A journal is an internal movement of assets between accounts at the same firm, but it is still a transfer of customer property that must be authorized and properly recorded. When the transfer is between different registrations (joint account to trust account), the firm should not rely on convenience factors like “same firm” or an email request. Control points typically include confirming the requestor’s authority, obtaining the required signatures for the delivering and receiving accounts (e.g., both joint owners and an authorized trustee/signatory), independently verifying instructions (such as a call-back to a number on file), and retaining the written authorization in the transaction file with supervisory approval as required.
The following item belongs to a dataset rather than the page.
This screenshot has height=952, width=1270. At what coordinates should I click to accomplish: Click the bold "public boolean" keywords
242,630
The key takeaway is to complete authorization and verification before moving funds, not after.
A subscription package for a private placement of limited partnership interests states that the interests are not freely transferable, may not be resold except under an available exemption, and any transfer requires the issuer’s consent. The firm will book the position as “restricted—nontransferable” and requires the investor to acknowledge this disclosure in writing.
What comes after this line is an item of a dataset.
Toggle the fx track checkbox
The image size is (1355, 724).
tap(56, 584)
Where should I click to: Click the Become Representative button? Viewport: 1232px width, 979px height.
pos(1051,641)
Which feature/function is being described?
Best answer: A
Explanation: It describes restricted, nontransferable securities and the need to disclose resale/transfer limits to the investor.
The package language is describing transfer restrictions typical of private placements, which create significant illiquidity. Because the investor cannot assume a ready resale market and may be unable to transfer without conditions, the restriction must be clearly disclosed and acknowledged so the investor understands the limitation before committing funds.
Private placement securities commonly come with resale and transfer limitations (for example, limited or no secondary market, legends, issuer-consent requirements, and reliance on an exemption for any resale). These are account-restriction concepts because they directly constrain what the customer can do with the position after purchase.
Firms disclose these restrictions to ensure communications are fair and balanced and to support an informed investment decision, especially given the potential mismatch between an investor’s liquidity needs and an investment that may be difficult or impossible to sell promptly. Clear disclosure and acknowledgement help set expectations about liquidity, time horizon, and the practical ability to exit the investment.
A broker-dealer is acting as placement agent for a Regulation D private placement on a best-efforts, minimum-contingency basis (offering closes only if at least $10 million is subscribed). The PPM and subscription agreement state that investor funds will be held in a third-party escrow account until the minimum is reached.
An associated person receives an investor’s $250,000 check and, to “avoid delays,” deposits it into the broker-dealer’s general operating account to hold until closing.
What is the most likely compliance outcome for the firm?
Best answer: A
Explanation: Depositing subscription funds into the firm’s operating account creates improper commingling/custody risk and conflicts with the disclosed escrow/segregation control.
When an offering is subject to a minimum contingency and the documents require escrow, investor funds should be kept in escrow/segregated as stated until the condition is met. Putting subscription proceeds into the broker-dealer’s operating account creates commingling and custody exposure and breaks the offering’s stated funds-flow control. The likely outcome is supervisory escalation and corrective remediation of the funds handling.
A key control in private placement processing is ensuring subscription funds follow the offering documents’ funds-flow terms (including any minimum-contingency condition). If the PPM/subscription agreement says funds will be held in third-party escrow until the minimum is reached, the broker-dealer should not accept or hold investor money in a way that commingles it with the firm’s assets.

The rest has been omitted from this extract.